Karl Barth and dialectical theology (1919) rescued the old liberalism after its collapse following the First World War. He said that God speaks to man through the Bible. Therefore the testaments were studied along theological rather than historical-critical lines. Oscar Cullmann with his salvation-history approach represented the conservative wing, and Rudolf Bultmann with his demythologization and existential interpretation controlled the liberal faction. Following Bultmann, Ernst Fuchs and Gerhard Ebeling developed the new hermeneutic, and influential school which considered the Bible to be encounter or "word-event." They reacted against the Bible as propositional truth and said that in it man is called to a new relationship with God.

There are several more recent approaches, such as Wolfhart Pannenberg's return to the historical approach as a scientific discipline and Brevard Childs's canon process, which considers the Bible as a unity and states that biblical theology must begin with the final canonical form rather than the developing stages of the biblical books. The major characteristic, however, has been disunity. No voice has gained ascendancy and no single system dominates as did Baur, Bousset, or Bultmann in the past. However, the interest is greater than ever before, and several voices, notably those of the canon-critical camp, are turning interest back to biblical theology.
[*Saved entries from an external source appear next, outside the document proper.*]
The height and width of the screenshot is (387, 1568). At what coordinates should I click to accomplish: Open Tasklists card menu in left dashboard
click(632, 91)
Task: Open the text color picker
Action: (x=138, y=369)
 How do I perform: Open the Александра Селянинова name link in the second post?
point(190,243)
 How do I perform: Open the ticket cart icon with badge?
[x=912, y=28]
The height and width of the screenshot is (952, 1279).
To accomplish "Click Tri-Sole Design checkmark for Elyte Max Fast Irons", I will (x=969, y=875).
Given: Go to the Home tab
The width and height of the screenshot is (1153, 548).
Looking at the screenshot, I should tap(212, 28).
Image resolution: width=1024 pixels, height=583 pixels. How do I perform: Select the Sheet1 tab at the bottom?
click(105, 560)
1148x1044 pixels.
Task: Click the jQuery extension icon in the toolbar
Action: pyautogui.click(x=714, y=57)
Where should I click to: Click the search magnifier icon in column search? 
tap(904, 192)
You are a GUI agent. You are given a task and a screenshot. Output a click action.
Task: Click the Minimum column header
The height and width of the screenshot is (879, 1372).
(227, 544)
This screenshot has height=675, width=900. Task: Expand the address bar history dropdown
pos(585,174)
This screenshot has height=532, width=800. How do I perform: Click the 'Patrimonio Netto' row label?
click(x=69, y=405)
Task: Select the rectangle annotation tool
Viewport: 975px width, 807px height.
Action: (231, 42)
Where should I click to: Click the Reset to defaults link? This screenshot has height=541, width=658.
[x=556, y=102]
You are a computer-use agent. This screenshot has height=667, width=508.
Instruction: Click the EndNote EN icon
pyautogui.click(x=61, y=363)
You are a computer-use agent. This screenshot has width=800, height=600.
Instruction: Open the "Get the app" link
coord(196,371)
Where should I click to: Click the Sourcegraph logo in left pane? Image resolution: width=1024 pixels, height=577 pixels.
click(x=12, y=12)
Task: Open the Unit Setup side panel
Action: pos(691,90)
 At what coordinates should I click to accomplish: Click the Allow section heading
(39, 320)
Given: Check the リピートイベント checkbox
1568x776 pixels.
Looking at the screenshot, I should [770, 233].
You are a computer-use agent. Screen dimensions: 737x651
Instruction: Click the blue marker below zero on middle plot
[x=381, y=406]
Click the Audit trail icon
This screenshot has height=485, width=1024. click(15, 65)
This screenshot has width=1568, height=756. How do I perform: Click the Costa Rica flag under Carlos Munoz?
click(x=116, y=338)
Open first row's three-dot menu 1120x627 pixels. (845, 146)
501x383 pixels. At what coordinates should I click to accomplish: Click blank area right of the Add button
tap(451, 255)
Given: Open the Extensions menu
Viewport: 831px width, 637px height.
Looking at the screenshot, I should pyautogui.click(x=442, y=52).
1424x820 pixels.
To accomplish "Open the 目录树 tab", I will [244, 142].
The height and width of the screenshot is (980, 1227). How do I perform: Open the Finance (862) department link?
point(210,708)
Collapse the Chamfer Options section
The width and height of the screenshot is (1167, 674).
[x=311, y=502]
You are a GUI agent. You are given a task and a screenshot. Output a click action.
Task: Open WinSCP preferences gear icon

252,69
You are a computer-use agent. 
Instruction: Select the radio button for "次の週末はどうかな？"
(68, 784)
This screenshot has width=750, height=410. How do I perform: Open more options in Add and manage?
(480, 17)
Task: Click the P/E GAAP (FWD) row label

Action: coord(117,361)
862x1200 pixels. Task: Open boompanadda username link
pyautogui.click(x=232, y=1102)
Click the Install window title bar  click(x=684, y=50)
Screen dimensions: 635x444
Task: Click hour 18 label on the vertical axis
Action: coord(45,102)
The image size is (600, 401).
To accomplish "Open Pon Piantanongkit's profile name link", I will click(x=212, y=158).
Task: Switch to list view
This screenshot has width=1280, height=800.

Relationship to Other Disciples. To Systematic Theology. Since biblical theology began as a reaction against dogmatics, there has always been tension between the two. Many like Ernst Kasemann have argued that the fragmentary nature of the NT data makes any attempt to unify the diverse theologies impossible. However, this is doubtful (see below), and the two are interdependent. Biblical theology forces systematics to remain true to the historical revelation, while dogmatics provides the categories to integrate the data into a larger whole. However, the organization itself stems from the text; Scripture must determine the integrating pattern or structure. Biblical theology is descriptive, tracing the individual emphases of the sacred writers and then collating them to ascertain the underlying unity. Systematics takes this material and reshapes it into a confessional statement for the church; it bridges the gap between "what it meant" and "what it means." At the same time, systematics provides the preunderstanding that guides the interpreter, so the two disciplines interact in a type of "hermeneutical circle" as each informs and checks the other.

To Exegesis

There is a constant tension within biblical theology between diversity and unity, and a holistic consideration of the biblical material is a necessary corrective to a fragmented approach to the Bible. Thus biblical theology regulates exegesis (Gaffin). Yet exegesis also precedes biblical theology, for it provides the data with which the latter works. The theologian correlates the results of the exegesis of individual texts in order to discover the unity between them. Therefore the hermeneutical circle is now a three-way enterprise.

To Historical Theology

"Tradition" controls not only Roman Catholic dogma but Protestant thinking as well. All interpreters find their data base in their community of faith. Historical theology makes the theologian aware of the ongoing dialogue and thus functions both as a check against reading later ideas into a passage and as a store of knowledge from which to draw possible interpretations. This discipline also enters the hermeneutical circle, within which the text challenges our preunderstanding and both draws upon and reforms our tradition-derived beliefs.

To Homiletical Theology

Nearly every theologian realizes that theology dare not merely describe the past thinking of the biblical authors. It must demonstrate the relevance of those ideas for contemporary needs. This is the task of homiletical theology. Of course, no one is either a theologian or a homiletician; in a very real sense the two converge. Yet it is still valid to differentiate the levels at which we work, so long as we realize that true interpretation must blend all five aspects, biblical, systematic, exegetical, historical, and homiletical. The task itself has been explained best by missiology's "contextualization." The preacher/missionary takes the results of the first four disciplines and communicates this to the current "context" of the church/mission field.

Specific Problem Areas

Unity and Diversity

Many argue that the biblical books are circumstantial and linked to irreversible historical contingency; therefore there was no true unifying theology. Some go so far as to state there was no true "orthodoxy" in the earliest church but only a series of different groups struggling for control. Certainly there is tremendous diversity in the Bible, since most of the books were written to defend God's will for his people against various aberrations. Further, there is a great variety of expressions, e.g., Paul's "adoption" motif or John's "newborn" imagery. However, this does not mean that it is impossible to compile divergent traditions into a larger conceptual whole (cf. Eph. 4:5-6). Through all the diverse expressions a unified perspective and faith shine through. The key is linguistic/semantic; the differences can often be understood as metaphors which point to a larger truth. At this level we can detect unity.

Tradition-History

Many believe that doctrines and traditions developed in stages, and that inspiration should be applied to the originating event, the stages in the subsequent history of the community, and the final stage in which it was "frozen" into the canon. This makes detection of any biblical theology very difficult and usually leads to multiple interpretations. However, there is another way, which depends upon the final form and traces only that which is evident in the text. Moreover, we must not allow a concept of tradition to replace the search for a unifying center. Tradition-critical speculation becomes an end in itself, with very little in the way of fruitful results. Still, when placed within the context of the whole process, the method can highlight individual emphases, e.g., in the four Gospels.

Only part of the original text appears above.